Хроники Аальхарна. Изгнанник - стр. 23
Шани шмыгнул носом и задумчиво крутанул колесо. Прикреплено на славу. Завтра вечером, когда братия пойдет в монастырский храм на вечерние молитвы, он под шумок отделится от всех и отправится летать. Никто ничего и не заметит: вечерняя служба занимает три с половиной часа, можно и налетаться досыта, и вернуться обратно, сделав вид, что стоял в углу за колонной и не покидал молитвенного зала.
Сейчас, впервые за довольно долгое время, Шани испытывал пронзительную грусть и не мог понять, по чему так тоскует.
Если бы ему сказали, что в этот миг от него безвозвратно ушло детство, он бы не поверил.
* * *
Пыхтя от натуги и негромко матерясь под нос на всех языках, Шани выволок дельтаплан на крышу, отряхнулся и некоторое время восстанавливал дыхание. В следующий раз, думал он, буду строить дельтаплан прямо тут.
Легкая с виду конструкция на деле оказалась довольно тяжелой.
Пока все шло по плану. Никто не заметил отсутствия Шани в молитвенном зале: монахи были слишком заняты чтением псалмов на староаальхарнском наречии. Шани еще раз осмотрел все крепления, проверил натяжение ткани и остался вполне доволен своей работой. Дедушка тоже бы ее оценил, особенно учитывая тот факт, что Шани смастерил дельтаплан собственноручно, без помощи компьютеров.
Солнце неторопливо сползало к закату, и мир неспешно заливали сиреневые тени, осторожно выбираясь из монастырских подвалов, из-под холмов на зеленом лугу и корней деревьев. Стоя на крыше, Шани видел справа колодец двора, в котором скоро станет совсем темно, а слева простирались луга, и тонкая лента дороги пересекала их, словно шрам.
“Жаль, нет шлема”, – подумал Шани и уверенно застегнул подвеску.
Дельтаплан дрогнул, оживая и послушно отзываясь на каждое движение ветра, и Шани ощутил, насколько напряжены все чувства. Не желая больше медлить, он сделал несколько энергичных шагов навстречу потоку воздуха и не сразу понял, что дельтаплан поднял его, и он уже летит. Монастырь качнулся и ушел в сторону, земля оказалась где-то далеко-далеко внизу, а небо – небо было везде, с золотистыми вечерними облаками, мягким светом солнца и ветром, и в душе Шани все замерло от сладкого восторга и страха. Он летел, в самом деле летел, ловя потоки воздуха, то набирая высоту, то спускаясь ниже.

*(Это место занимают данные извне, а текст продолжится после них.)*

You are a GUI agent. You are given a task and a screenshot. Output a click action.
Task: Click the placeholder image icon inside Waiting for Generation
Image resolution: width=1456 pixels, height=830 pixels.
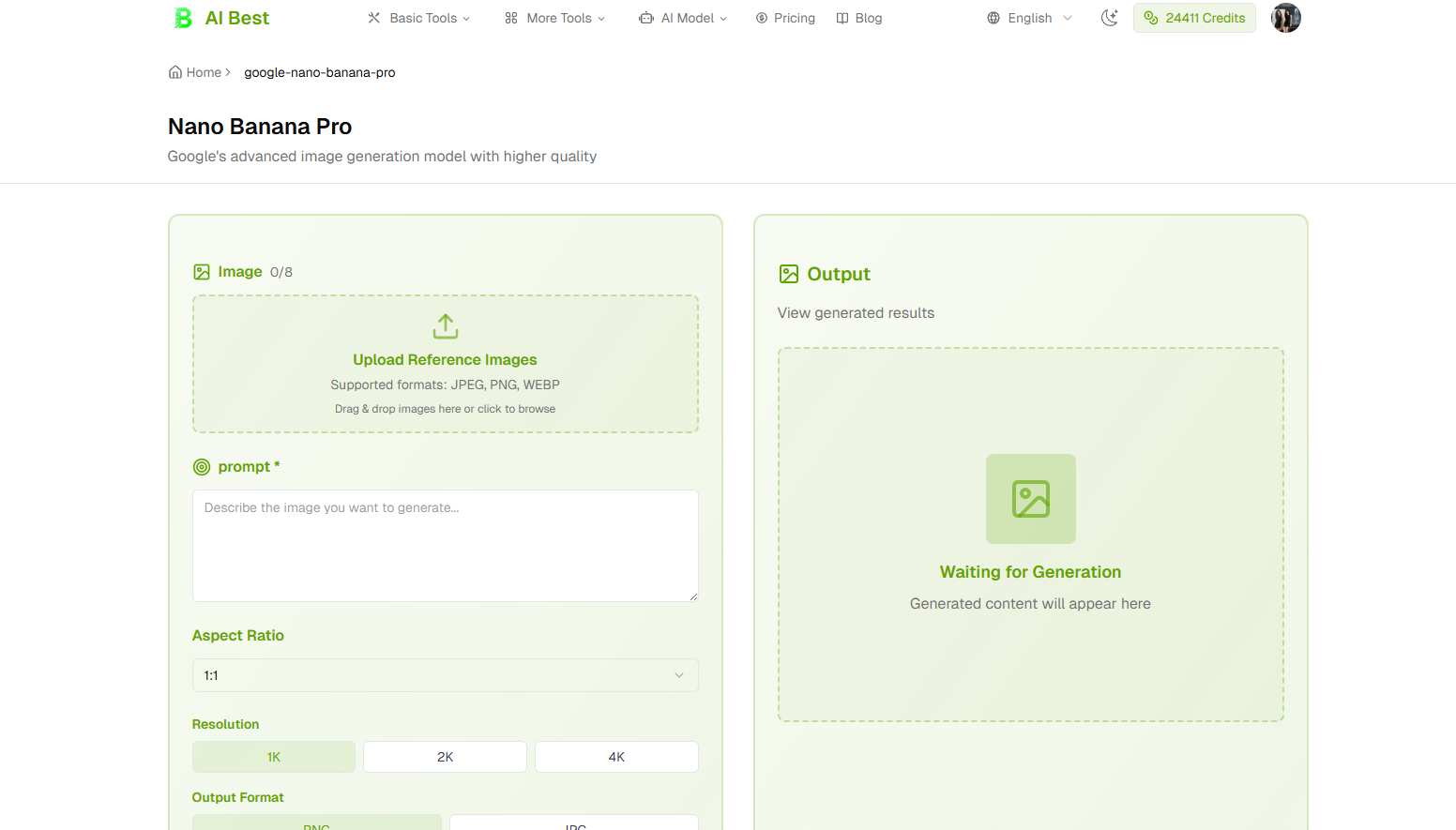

Монастырь уплыл куда-то в вечерние сиреневые сумерки, и Шани забыл о нем. Ничего не было: ни монастыря, ни лугов, ни дороги – он снова летел над Ленинградом, и под крыльями дельтаплана неспешно проплывала набережная Невы, памятник князю Италийскому, серебристый от неоновой подсветки, Марсово поле и розово-зеленый туманный квадрат Михайловского замка – а потом перед ним вдруг выросла узорчатая цветная громада Спаса-на-Крови, и, рванувшись вперед, Шани вылетел на Невский, по которому ехали машины и шли люди. Невский был залит разноцветными огнями витрин и разноязыким людским говором, Невский никогда не спал, и Казанский собор распахнул смуглые руки, словно хотел обнять старого друга, вернувшегося после долгой разлуки.